Food assistance benefits are unlikely to explain the overarching improving trend in food security, as benefits were cut in South Carolina in fall 2013 due to the expiration of a recession-triggered boost to SNAP and cut again in spring 2016 when they were restricted to 3 months every 3 years accompanying the reinstatement of the work requirement for able-bodied adults without dependents (Concannon, 2013). It is possible that reliance on emergency, supplemental, or subsidized food sources, which was very common in this sample, buffered the cuts to benefits (Sharpe et al., 2018).
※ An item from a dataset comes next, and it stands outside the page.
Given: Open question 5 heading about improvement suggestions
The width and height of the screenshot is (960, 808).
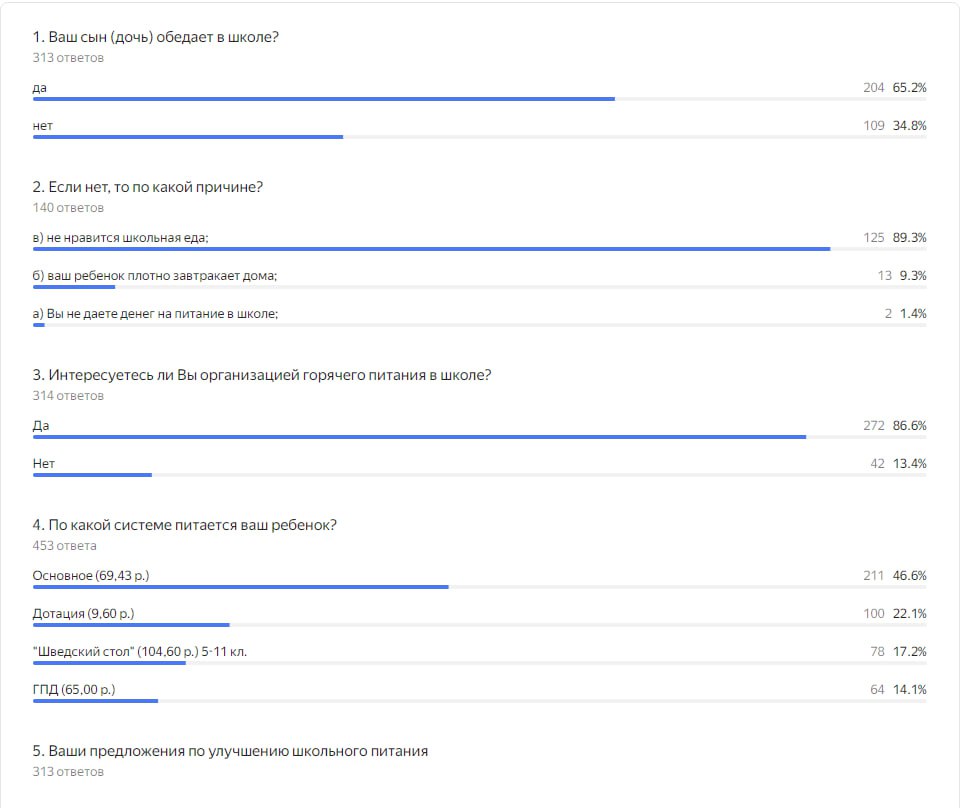Looking at the screenshot, I should point(231,751).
However, food insecurity levels were still high in the summer of 2016 with 51% of the sample affected.
Moreover, more than one-third (37%) of the households experienced persistent food insecurity at all three time points, 46% were food insecure at the first and second assessment period, 36% transitioned between food security states and only 27% had persistent food security. To the best of our knowledge, this magnitude of food insecurity over time has only been reported in the US among households of children enrolled in the Head Start in Michigan which reported 54% persistent food insecurity over a one-year period, 36% transient food insecurity and 10% persistent food security.(Jansen et al., 2017) Estimates of other studies are substantially lower and range from 1% to 15% for persistent food insecurity (Hernandez & Jacknowitz, 2009; Whitaker & Sarin, 2007; Wilde et al., 2010).
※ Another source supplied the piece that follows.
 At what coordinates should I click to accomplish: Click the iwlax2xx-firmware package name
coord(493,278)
It is important to remember that the HFSSM queries whether the food security-related experience or behavior ever occurred in the past 12 months; thus, no direct inferences can be made related to frequency of occurrence or duration of the food insecurity experience or behavior within that 12-month window. Thus, we do not imply that those who experienced persistent food insecurity were food insecure every day or every month of the year. However, it is likely that this group was food insecure in the majority of the time period, because analyses of supplemental data from the Current Population Survey Food Security Supplement (CPS-FSS) have shown that among food insecure households, food insecurity was experienced in seven months during the year (Coleman-Jensen et al., 2017a).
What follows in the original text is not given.